Comparison of B1 and B2 receptor activation on intracellular calcium, cell proliferation, and extracellular collagen secretion in mesangial cells from normal and diabetic rats.

The mesangial cell is a contractile secreting cell found in a key position in the renal glomerulus. Several kidney and systemic diseases are associated with dysfunctions of the mesangial cells. We compared the effect of bradykinin (BK; B2 agonist) and des-Arg9-bradykinin (DBK; B1 agonist) on intracellular calcium mobilization, cell proliferation, and collagen secretion of mesangial cells from normal and streptozotocin-induced diabetic rats. Stimulation of mesangial cells with BK and DBK caused an increase in intracellular calcium (Ca2+). However, the patterns of the Ca2+ increases induced by BK and DBK were different, indicating that DBK induced a major Ca2+ influx, whereas BK preferentially released Ca2+ from intracellular pools. Stimulation with BK and DBK did not show any heterologous desensitization, thus indicating the presence of two distinct binding sites. In normal cells, DBK stimulated cell proliferation more than BK, and this action was potentiated by insulin. No effect of BK or DBK was found in cells harvested from diabetic rats. The proliferation effect of BK and DBK was restored by insulin. DBK stimulated more collagen synthesis than BK in normal cells. In cells harvested from diabetic rats the collagen secretion was increased, but BK and DBK no longer had any effect.
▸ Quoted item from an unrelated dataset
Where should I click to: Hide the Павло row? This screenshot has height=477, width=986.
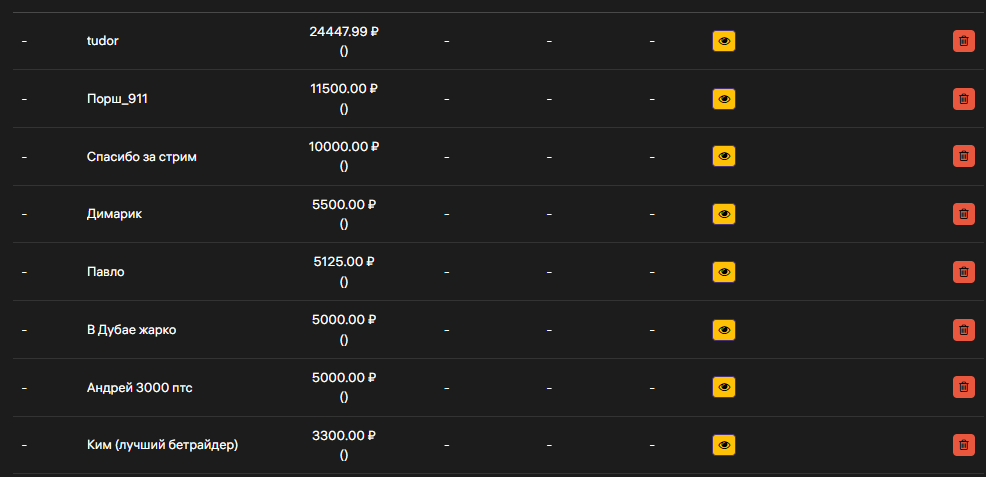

Insulin reduced basal collagen secretion in normal cells and cells harvested from diabetic rats. Insulin also blunted stimulation by BK and DBK in normal cells but did not restore the response to BK and DBK in cells harvested from diabetic rats. Our results show that the sensitivity to DBK and BK decreases during the course of insulin-dependent diabetes, indicating modulation by insulin.